Die Behandlungsoptionen bei CD-Durchfällen sind zwar überschaubar, doch es gibt durchaus wirksame Therapien. Die effektivste Maßnahme ist gleichzeitig auch die am wenigsten beliebte: eine Stuhltransplantation. Warum Stuhltransplantationen nicht gerade Euphorie auslösen, leuchtet ein – wer lässt sich schon gern fremde Fäkalien in den Darm einbringen? Dennoch spricht der Erfolg dieser Stuhltransplantationen für sich: Nach einer einmaligen Behandlung sind bis zu 90 Prozent der Patienten gesund. Ein weiterer Nachteil der Therapie – Stuhltransplantationen werden koloskopisch, sprich mittels einer Darmspiegelung, durchgeführt. Auch das erhöht nicht gerade die Akzeptanz bei den Patienten, dazu ist es ein klinischer Eingriff.

Vielleicht müsste also die Frage weniger lauten, wie lassen sich Rezidive bei CD-Durchfällen reduzieren, sondern: Wie lässt sich die bereits vorhandene, wirksame Therapie mit Stuhltransplantaten vereinfachen? Eine orale Therapie – als Kapsel zum Schlucken – wäre deutlich geschickter. Und diese Idee scheint nicht ganz so abwegig. Eine Studie verglich nämlich den Erfolg einer Therapie mit Darm-Mikrobiota, die Clostridium-difficile-infizierte Patienten entweder als Kapsel oral einnahmen oder die mittels Darmspiegelung in den Darm eingebracht wurde. Das Ziel: keine wiederkehrenden CD-Infektionen innerhalb von zwölf Wochen nach Therapie.

Woher kam die Mikrobiota?

Der gesunde Stuhl wurde gespendet und die einzelnen Stuhl-Spenden im Labor aufbereitet, um daraus entweder koloskopisch transplantierbaren Stuhl zu machen oder ein Sediment zu gewinnen, das in Kapseln verpackt werden konnte. Die Patienten erhielten nun als Therapie entweder 360 ml Fäkal-Transplantat direkt in den Darm, oder sie schluckten eine einmalige Stuhl-Dosis – unter Aufsicht – von 40 Kapseln.
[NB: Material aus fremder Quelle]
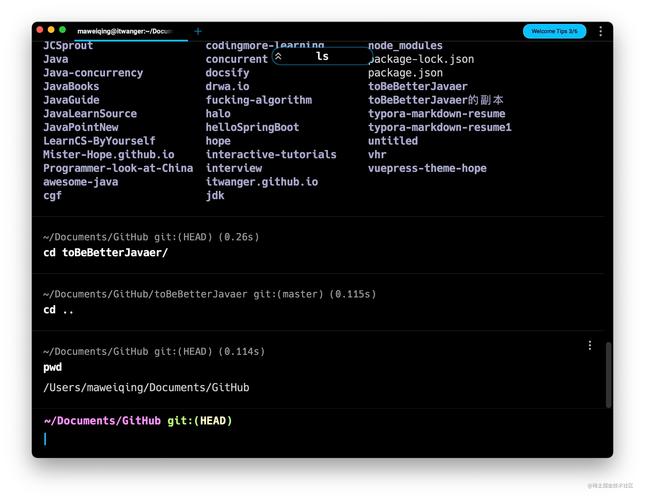Click the fucking-algorithm folder in ls output
645x500 pixels.
pyautogui.click(x=258, y=100)
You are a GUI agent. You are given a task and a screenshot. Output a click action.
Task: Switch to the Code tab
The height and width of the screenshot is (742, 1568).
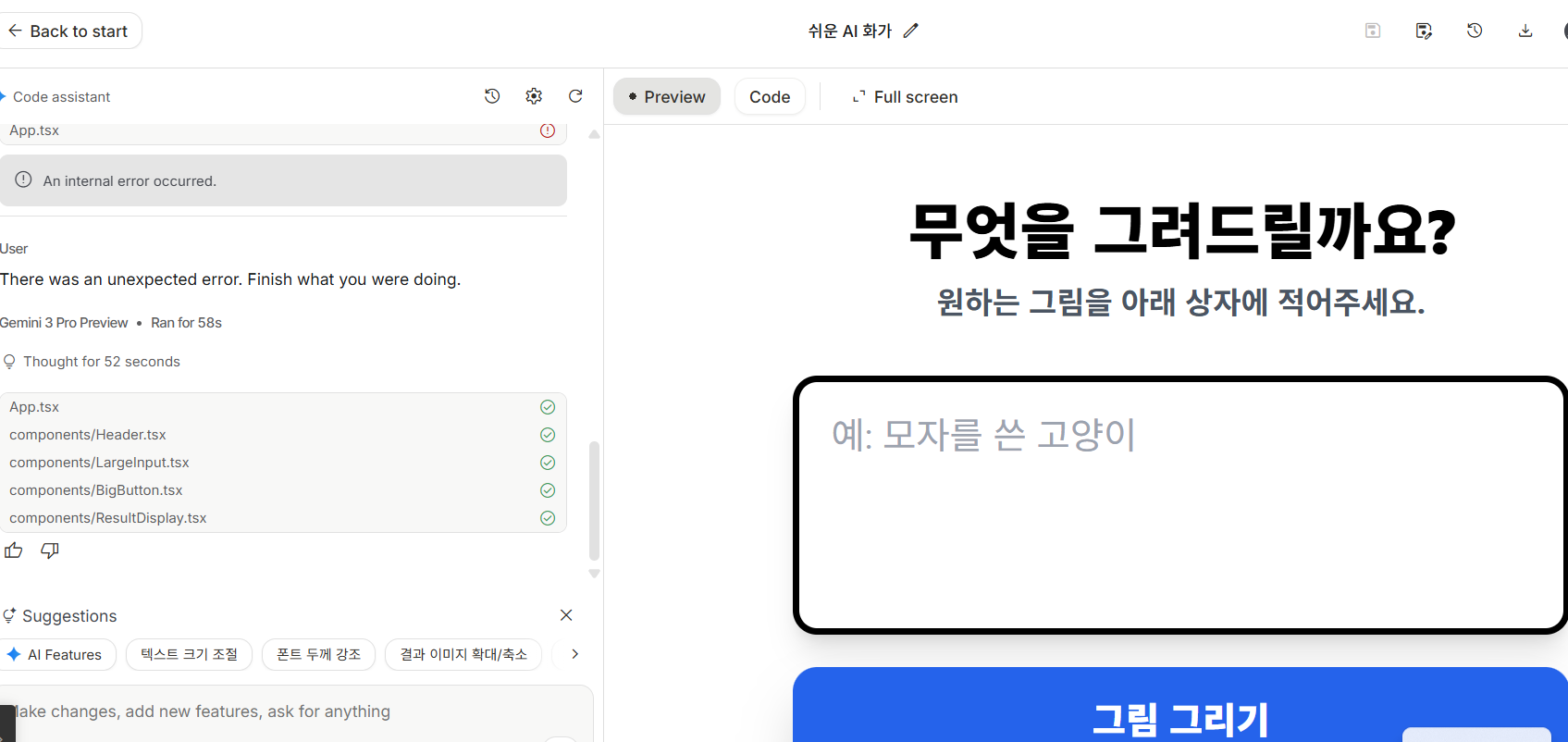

Stuhltransplantation in den Darm oder orale Stuhltransplantation? Die Ergebnisse

Laut den Studien-Ergebnissen sind beide Therapiestrategien, Kapsel oder Koloskopie, gleich erfolgreich hinsichtlich der Rezidiv-Rate bei Clostridium-difficile-Infektionen. In beiden Gruppen hatten 96 Prozent der Patienten für zwölf Wochen nach Behandlung keine wiederkehrende CD-Infektion. Jeweils zwei Patienten erlitten jedoch trotz Mikrobiota-Behandlung ein Rezidiv. Diese unterzogen sich anschließend der gleichen Therapie-Strategie erneut und konnten im zweiten Anlauf dann ebenfalls erfolgreich behandelt werden. Nun könnte die Frage auftreten – Keime einzunehmen, bei älteren Patienten, die vielleicht ohnehin bereits geschwächt sind, bei denen zumindest schwere Durchfälle ihre Gesundheit belasten – erhöhen diese Keime nicht vielleicht die Gefahr für andere Infektionen? Doch bei Nebenwirkungen der Therapie kann Entwarnung gegeben werden.

Mikrobiota-Therapie erhöht Gefahr für Infektionen nicht

Denn auch hinsichtlich der Nebenwirkungsrate scheinen beide Behandlungen vergleichbar: Die Patienten haben sowohl die orale als auch die koloskopische Therapie gut vertragen. Positiv ist vor allem, dass die Mikrobiota-Therapie nicht – wie befürchtet – zu einem vermehrten Auftreten von Infektionen bei den Patienten führte. Wo die orale Therapie zusätzlich punkten kann, neben der einfachen Durchführung für den Patienten: Sie ist rund zwei Drittel günstiger als eine koloskopische Stuhltransplantation. Ob oder wann eine orale Kapsel die koloskopische Stuhltransplantation ablöst, ist gegenwärtig noch nicht geklärt.